PROBLEM DESCRIPTION
Can you retype, word for word, the part of the Baxalta license passage that opens with "If not terminated" and closes with "licensed patent rights."?

GIVEN PASSAGE
4. License and Collaboration Agreements

Baxalta

On September 23, 2014, the Company and Baxter entered into the Baxalta Agreement for the development and commercialization of ONIVYDE in the Licensed Territory. In connection with Baxter’s separation of the Baxalta business, the Baxalta Agreement was assigned to Baxalta during the second quarter of 2015. As part of the Baxalta Agreement, the Company granted Baxalta an exclusive, royalty-bearing right and license under the Company’s patent rights and know-how to develop and commercialize ONIVYDE in the Licensed Territory. Baxalta is responsible for using commercially reasonable efforts to develop, obtain regulatory approvals for and, following regulatory approval, commercialize ONIVYDE in the Licensed Territory. A joint steering committee comprised of an equal number of representatives from each of Baxalta and the Company is responsible for approving changes to the global development plan for ONIVYDE, including all budgets, and overseeing the parties’ development and commercialization activities with respect to ONIVYDE. Unless otherwise agreed, the Company will be responsible for conducting all clinical trials contemplated by the global development plan for ONIVYDE and manufacturing all clinical material needed for such trials. Baxalta also has the option to manufacture ONIVYDE, in which case the Company will perform a technology transfer of its manufacturing process to Baxalta.

Under the terms of the Baxalta Agreement, the Company received a $100.0 million nonrefundable upfront cash payment in September 2014. In addition, the Company is eligible to receive from Baxalta (i) up to an aggregate of $100.0 million upon the achievement of specified research and development milestones, of which the Company has received $62.5 million from Baxalta through December 31, 2016, (ii) up to an aggregate of $520.0 million upon the achievement of specified regulatory milestones, of which the Company has received $60.0 million from Baxalta through December 31, 2016, and (iii) up to an aggregate of $250.0 million upon the achievement of specified sales milestones. Under the terms of the Baxalta Agreement, the Company will bear up to the first $98.8 million of costs related to the development of ONIVYDE for pancreatic cancer patients who have not previously received gemcitabine-based therapy; however, the Company expects most of these costs to be offset by payments received upon the achievement of clinical trial-related milestones. The Company and Baxalta will share equally all other clinical trial costs contemplated by the global development plan. The Company is also entitled to tiered, escalating royalties ranging from sub-teen double digits to low twenties percentages of net sales of ONIVYDE in the Licensed Territory.

If not terminated earlier by either party, the Baxalta Agreement will expire upon expiration of all royalty and other payment obligations of Baxalta under the Baxalta Agreement. Either party may terminate the Baxalta Agreement in the event of an uncured material breach by the other party. Baxalta may also terminate the Baxalta Agreement on a product-by-product, country-by-country or sub-territory-by-sub-territory basis or in its entirety, for its convenience, upon 180 days’ prior written notice. In addition, the Company may terminate the Baxalta Agreement if Baxalta challenges or supports any challenge of the Company’s licensed patent rights.

PROVIDED DATA
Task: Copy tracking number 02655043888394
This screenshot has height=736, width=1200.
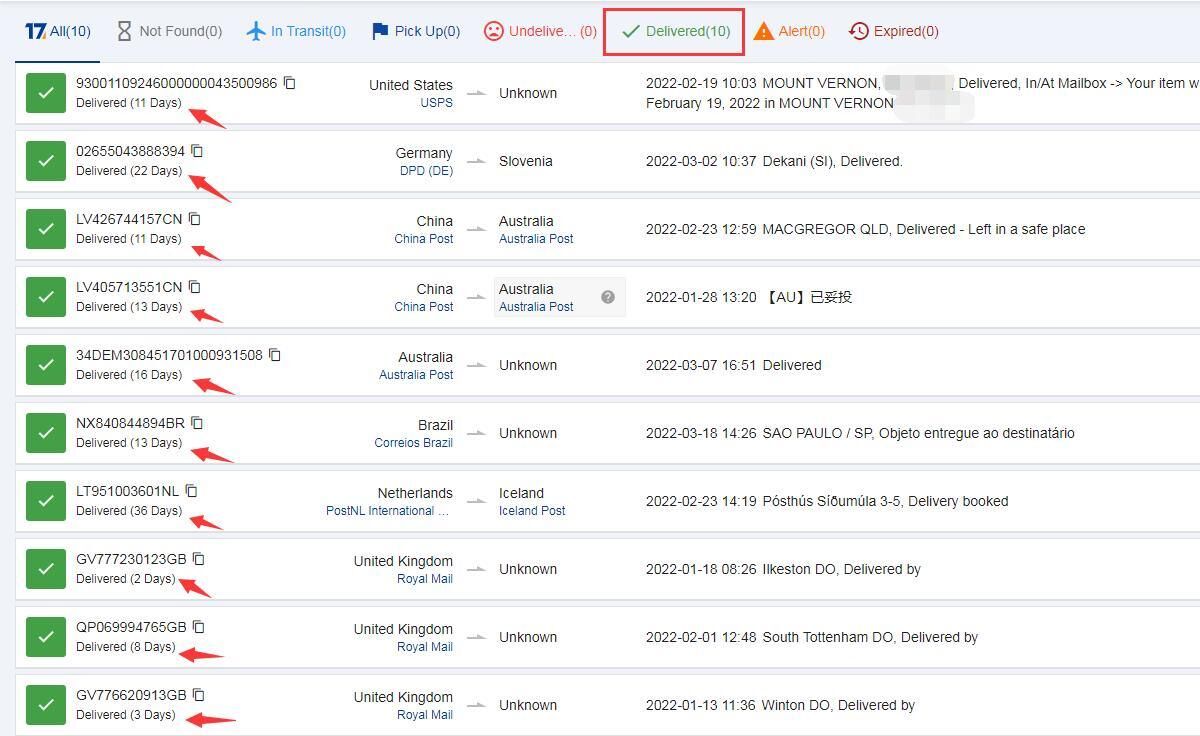Action: tap(197, 151)
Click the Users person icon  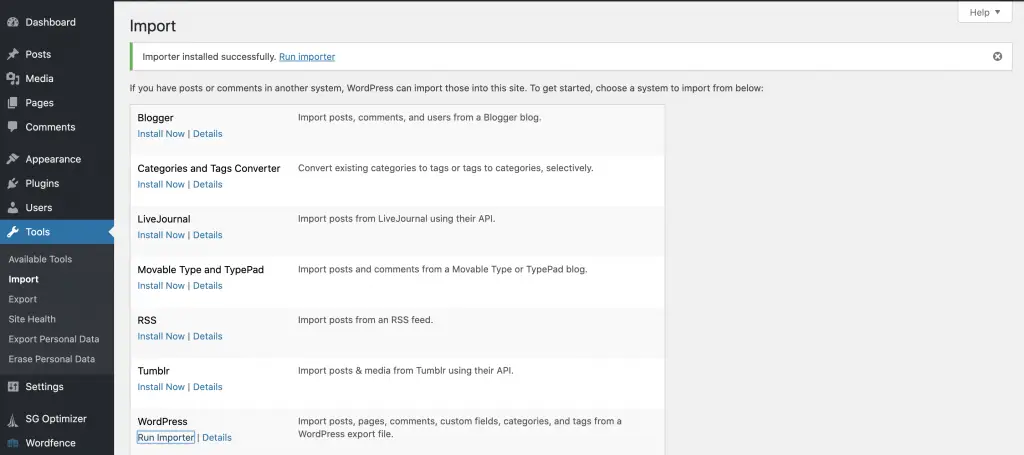[12, 208]
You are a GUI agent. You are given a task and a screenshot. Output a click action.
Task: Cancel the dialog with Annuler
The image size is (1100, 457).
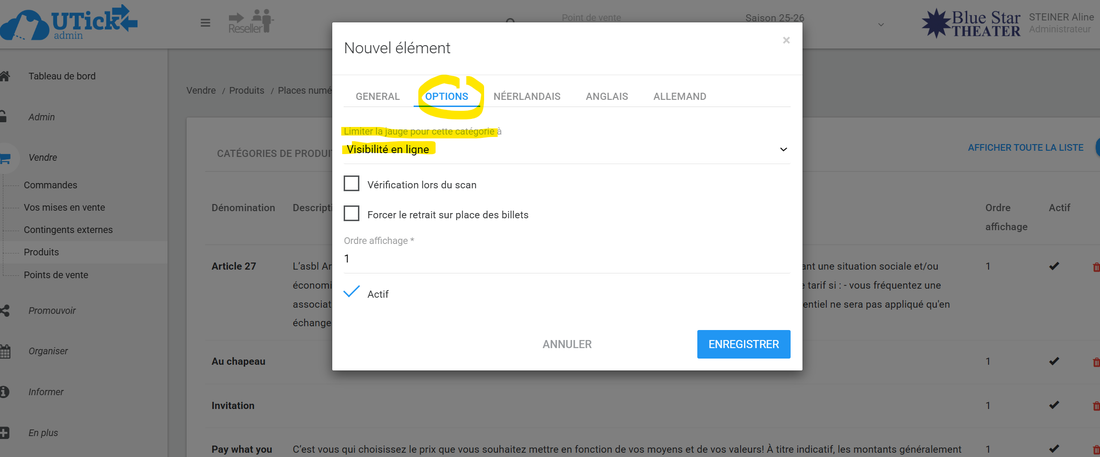(567, 344)
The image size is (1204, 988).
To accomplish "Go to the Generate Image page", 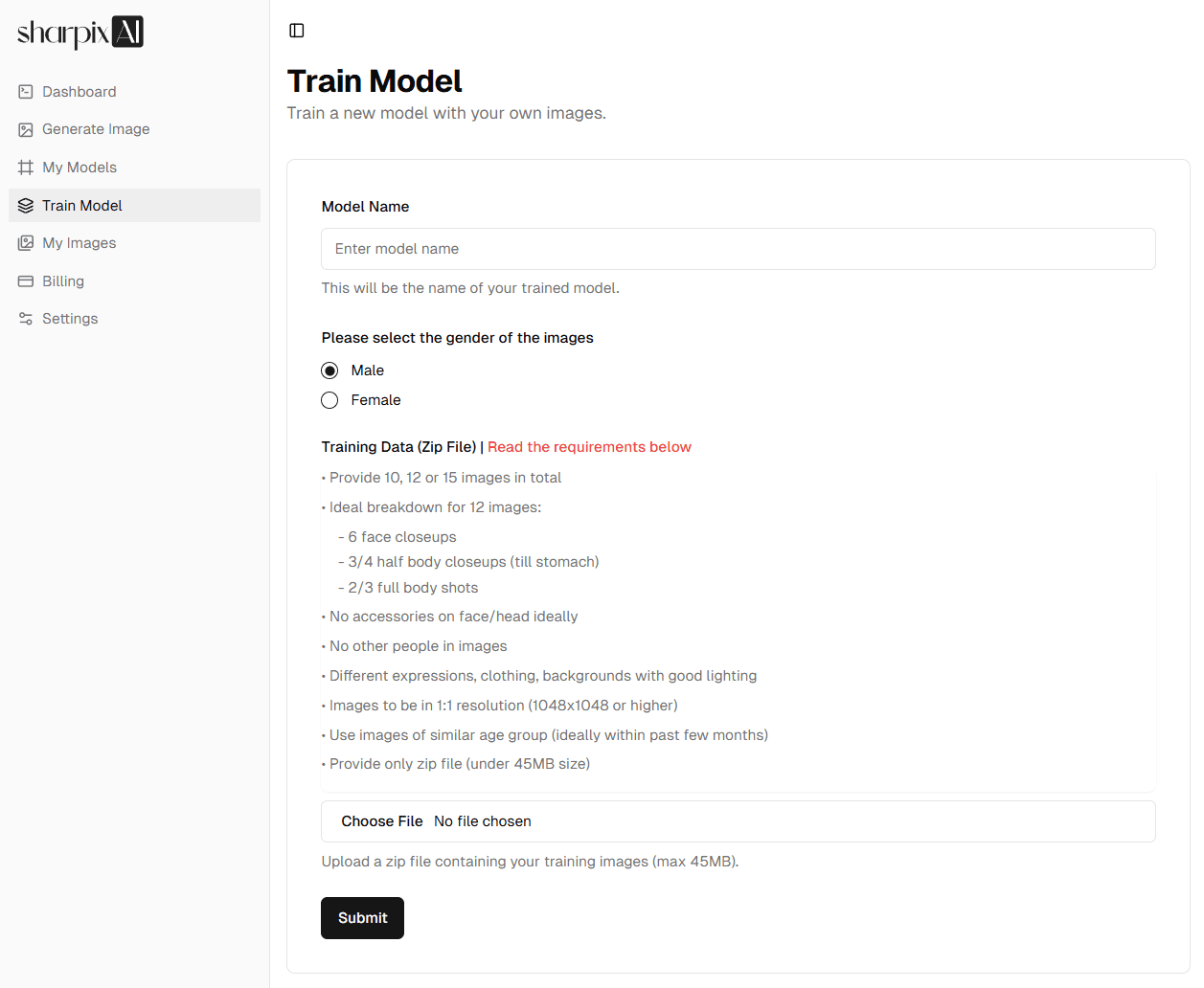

EXPECTED ANSWER
If not terminated earlier by either party, the Baxalta Agreement will expire upon expiration of all royalty and other payment obligations of Baxalta under the Baxalta Agreement. Either party may terminate the Baxalta Agreement in the event of an uncured material breach by the other party. Baxalta may also terminate the Baxalta Agreement on a product-by-product, country-by-country or sub-territory-by-sub-territory basis or in its entirety, for its convenience, upon 180 days’ prior written notice. In addition, the Company may terminate the Baxalta Agreement if Baxalta challenges or supports any challenge of the Company’s licensed patent rights.